They sound like a good idea. The act of allowing your dog a measure of freedom while retaining some measure of control. The problem with an extendable lead is that you’re never really in control. Extendable leads are usually just cheap plastic shells housing a spring loaded length of thin cord. They aren’t as strong as normal leads and over time they almost always break, but the real reasons never to use them are listed below.
- Extendable Leads can cause serious neck and spinal injuries. If your dog takes off suddenly or at speed then when they reach the end of their lead they risk suffering severe whiplash and other related injuries. Hundreds of dogs are crippled every year because of these cruel devices. If you need to have your dog on a lead then use a proper strong lead 6 feet long or less.
- You are not in control of a dog if they are 10 or twenty feet away from you. This additional distance can enable them to get into situations like traffic or confrontations with other animals.

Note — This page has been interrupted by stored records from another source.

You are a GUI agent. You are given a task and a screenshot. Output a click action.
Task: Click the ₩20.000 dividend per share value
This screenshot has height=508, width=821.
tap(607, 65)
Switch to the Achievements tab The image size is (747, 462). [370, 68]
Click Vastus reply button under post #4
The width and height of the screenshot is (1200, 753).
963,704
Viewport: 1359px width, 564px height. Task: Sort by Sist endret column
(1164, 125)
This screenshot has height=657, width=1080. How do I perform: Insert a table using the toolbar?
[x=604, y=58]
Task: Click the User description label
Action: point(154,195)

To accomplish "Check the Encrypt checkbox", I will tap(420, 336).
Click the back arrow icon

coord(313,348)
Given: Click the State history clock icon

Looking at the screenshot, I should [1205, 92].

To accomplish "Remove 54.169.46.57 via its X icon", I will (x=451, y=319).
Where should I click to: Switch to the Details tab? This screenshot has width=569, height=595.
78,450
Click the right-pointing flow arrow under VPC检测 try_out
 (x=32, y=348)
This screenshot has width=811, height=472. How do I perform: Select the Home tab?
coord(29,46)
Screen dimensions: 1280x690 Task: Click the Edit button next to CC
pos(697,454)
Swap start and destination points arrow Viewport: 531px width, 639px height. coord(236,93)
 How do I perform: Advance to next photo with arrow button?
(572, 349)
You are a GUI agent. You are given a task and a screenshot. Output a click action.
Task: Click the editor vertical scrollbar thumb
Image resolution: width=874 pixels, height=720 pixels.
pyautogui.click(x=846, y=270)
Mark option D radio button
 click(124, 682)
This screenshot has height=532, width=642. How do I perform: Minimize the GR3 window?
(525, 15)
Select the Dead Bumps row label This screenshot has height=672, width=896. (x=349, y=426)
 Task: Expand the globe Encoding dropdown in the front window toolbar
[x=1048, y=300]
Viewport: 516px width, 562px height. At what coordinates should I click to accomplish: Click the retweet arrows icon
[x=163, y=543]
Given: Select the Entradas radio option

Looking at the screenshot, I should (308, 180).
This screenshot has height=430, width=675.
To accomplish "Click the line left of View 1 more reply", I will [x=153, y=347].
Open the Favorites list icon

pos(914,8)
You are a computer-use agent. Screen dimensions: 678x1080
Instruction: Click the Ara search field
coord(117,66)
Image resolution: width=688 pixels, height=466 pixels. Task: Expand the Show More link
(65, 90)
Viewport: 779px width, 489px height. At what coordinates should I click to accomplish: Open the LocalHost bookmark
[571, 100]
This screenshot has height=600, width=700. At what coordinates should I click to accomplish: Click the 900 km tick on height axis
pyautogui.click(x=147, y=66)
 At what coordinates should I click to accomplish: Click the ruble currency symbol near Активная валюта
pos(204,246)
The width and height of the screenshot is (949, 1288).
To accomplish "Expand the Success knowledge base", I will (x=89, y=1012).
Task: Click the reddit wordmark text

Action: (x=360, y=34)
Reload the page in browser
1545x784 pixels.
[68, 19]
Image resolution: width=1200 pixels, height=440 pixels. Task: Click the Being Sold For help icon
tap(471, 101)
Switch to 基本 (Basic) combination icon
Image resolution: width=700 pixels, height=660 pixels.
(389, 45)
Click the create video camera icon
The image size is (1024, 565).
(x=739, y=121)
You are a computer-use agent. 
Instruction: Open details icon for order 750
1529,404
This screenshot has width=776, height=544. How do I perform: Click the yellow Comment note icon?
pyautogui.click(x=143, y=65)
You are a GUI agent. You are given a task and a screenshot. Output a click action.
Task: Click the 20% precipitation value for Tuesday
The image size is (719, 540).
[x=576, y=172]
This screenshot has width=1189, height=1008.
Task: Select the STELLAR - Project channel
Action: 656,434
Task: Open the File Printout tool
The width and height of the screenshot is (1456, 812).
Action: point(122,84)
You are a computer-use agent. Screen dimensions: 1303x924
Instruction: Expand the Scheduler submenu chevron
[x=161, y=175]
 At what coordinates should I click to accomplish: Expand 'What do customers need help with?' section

- By using an extendable lead you run the risk of rope burns. Many people suffer burns as a result of trying to prevent their dog from pulling. A big dog will easily be able to overpower the flimsy mechanisms inside one of these leads and the only option left to you will be to try and hold on to the cord itself. These injuries can be very painful and in some extreme conditions have lead to amputations.
- Dogs can be spooked by the internal workings of extending leads. If you ever drop the lead with the catch off, the lead will begin to retract. If your dog is in any way skittish then the prospect of being chased by a whirring lump of plastic that they cannot escape is pretty much their worst nightmare.
- Extendable leads are teaching your dog to pull. Dogs are smart problem solving creatures and they quickly learn that with extending leads they can can gain ground by pulling hard. This will teach your dog that if they pull they can be rewarded with extra freedom, which can make walking your dog a less pleasurable experience.